Now coming back to our topic and connecting all the dots, a NXNS attack occurs when a hacker sends a single malicious request to trick an innocent DNS server into running thousands of requests all at once.
This amplified mechanism allows the attacker to bring down a big chunk of the internet with a handful of devices. The official research paper details how a threat actor can manipulate a recursive DNS using a hacked DNS to create a massive surge on a target server and finally crash it indefinitely.
How NXNSAttack Works
For a better understanding, we’ll take the same instance that the researchers have used to beautifully explain the NXNSAttack. But before that, refer the figure below to comprehend the conventional DNS hierarchy structure:
Now, let’s go through the steps below to understand the major flow of how NXNS Attack works
Step 1: The threat actor deploys his own DNS Authoritative Server, and hosts the DNS record for is own domain, i.e. www.attacker.com
Step 2: Now he sends a query for attacker.com to the recursive (or resolving) DNS server.
Step 3: Because the resolving server doesn’t have a matching record to resolve this domain name, it further sends the request upstream and eventually lands on the attacker’s Authoritative DNS server.
Step 4: Now, this malicious DNS responds back saying it doesn’t have the requested domain, and instead gives a list of name servers who might have the said records. The said list consists of a huge number of fake subdomains for the target website, let’s say www.victim.com.
Step 5: The recursive DNS server, upon receiving the reply, transmits DNS query for all listed subdomains, thus flooding the victim authoritative name server.
The final Step 5 above is a well-thought and successfully-executed attempt at DDoS attack.
NXNSAttack Amplification – Real-world Impact
The brains behind this research have proved that creating a high scale surge in any target website, will naturally lead to the associated server crash. Such explosive ‘NXNSAttack’ DDoS attack can blow out of proportion from 2 to 1620 times the original size.
Though a guarded server would most likely be able to detect and block a single malicious DNS behind any DDoS attack, the NXNSAttack provides the hacker the opportunity to misguide with multiple domains and elongate the timeline.
Moreover, as Shafir explains,
"When you try to attack a root server, the attack becomes much more destructive. We cannot prove that they can be knocked down because they're very strong servers, but the amplification is very high and these are the most important assets. Parts of the internet would not work at all in this worst case."
How to Fix Massive DDoS Attack? – NXNSAttack Patch
It’s scary to think how easily any wanna-be hacker can take advantage of this situation, with a couple of devices, a few dollars to set up the server and automated DNS queries.

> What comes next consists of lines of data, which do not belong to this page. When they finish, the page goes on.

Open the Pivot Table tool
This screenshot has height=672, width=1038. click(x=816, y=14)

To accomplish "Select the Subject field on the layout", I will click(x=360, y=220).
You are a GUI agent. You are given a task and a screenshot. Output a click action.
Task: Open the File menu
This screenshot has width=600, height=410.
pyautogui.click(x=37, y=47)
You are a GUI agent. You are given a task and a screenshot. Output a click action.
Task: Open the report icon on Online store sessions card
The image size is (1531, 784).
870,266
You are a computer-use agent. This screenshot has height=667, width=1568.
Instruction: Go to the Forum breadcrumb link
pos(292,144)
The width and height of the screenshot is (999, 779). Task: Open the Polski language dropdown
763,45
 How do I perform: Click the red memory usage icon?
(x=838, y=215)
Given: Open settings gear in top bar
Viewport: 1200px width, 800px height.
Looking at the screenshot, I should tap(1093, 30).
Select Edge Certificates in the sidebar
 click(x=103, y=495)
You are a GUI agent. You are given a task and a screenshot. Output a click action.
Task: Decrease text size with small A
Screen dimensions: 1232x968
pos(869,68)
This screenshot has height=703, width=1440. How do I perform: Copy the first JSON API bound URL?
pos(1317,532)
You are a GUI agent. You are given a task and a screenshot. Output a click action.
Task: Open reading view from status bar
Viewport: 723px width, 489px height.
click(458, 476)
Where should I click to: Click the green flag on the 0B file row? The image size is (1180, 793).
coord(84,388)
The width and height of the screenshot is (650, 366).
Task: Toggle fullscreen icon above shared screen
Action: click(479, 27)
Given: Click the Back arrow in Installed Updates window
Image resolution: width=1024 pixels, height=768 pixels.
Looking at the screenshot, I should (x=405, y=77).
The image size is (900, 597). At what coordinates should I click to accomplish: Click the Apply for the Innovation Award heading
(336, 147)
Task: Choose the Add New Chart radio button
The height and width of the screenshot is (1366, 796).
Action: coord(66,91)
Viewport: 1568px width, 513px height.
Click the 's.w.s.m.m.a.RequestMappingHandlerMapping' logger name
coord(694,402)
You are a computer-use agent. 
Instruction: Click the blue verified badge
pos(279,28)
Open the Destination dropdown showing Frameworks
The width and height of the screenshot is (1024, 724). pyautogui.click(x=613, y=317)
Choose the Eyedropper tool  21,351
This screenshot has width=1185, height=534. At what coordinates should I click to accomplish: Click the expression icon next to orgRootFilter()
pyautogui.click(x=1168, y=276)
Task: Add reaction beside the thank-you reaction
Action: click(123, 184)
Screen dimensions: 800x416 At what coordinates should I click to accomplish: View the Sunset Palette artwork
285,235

Luckily, the responsible research team behind the discovery of NXNSAttack started notifying relevant corporations as early as in the beginning of 2020. The checklist included major DNS providers like Google, Amazon, Microsoft, Cloudflare, IBM, other DNS software and CDN providers for mitigation purposes.
Affected softwares include:
- ISC BIND (CVE-2020-8616),
- NLnet labs Unbound (CVE-2020-12662),
- PowerDNS (CVE-2020-10995), and CZ.NIC Knot Resolver (CVE-2020-12667)
- Other commercial DNS providers such as Google, Microsoft, Amazon, Cloudflare, Oracle, IBM Quad9, Verisign, ICANN
The good news is that numerous patches have been released by concerned organizations in the past month, while some are still continuing to address the issue. The world soon realized and accepted NXNSAttack as a real challenge and are working through to address its issues.
If you’re a server administrator, we recommend you must go through the detailed documentation of the Israeli researchers and fix DNS resolvers as soon as possible.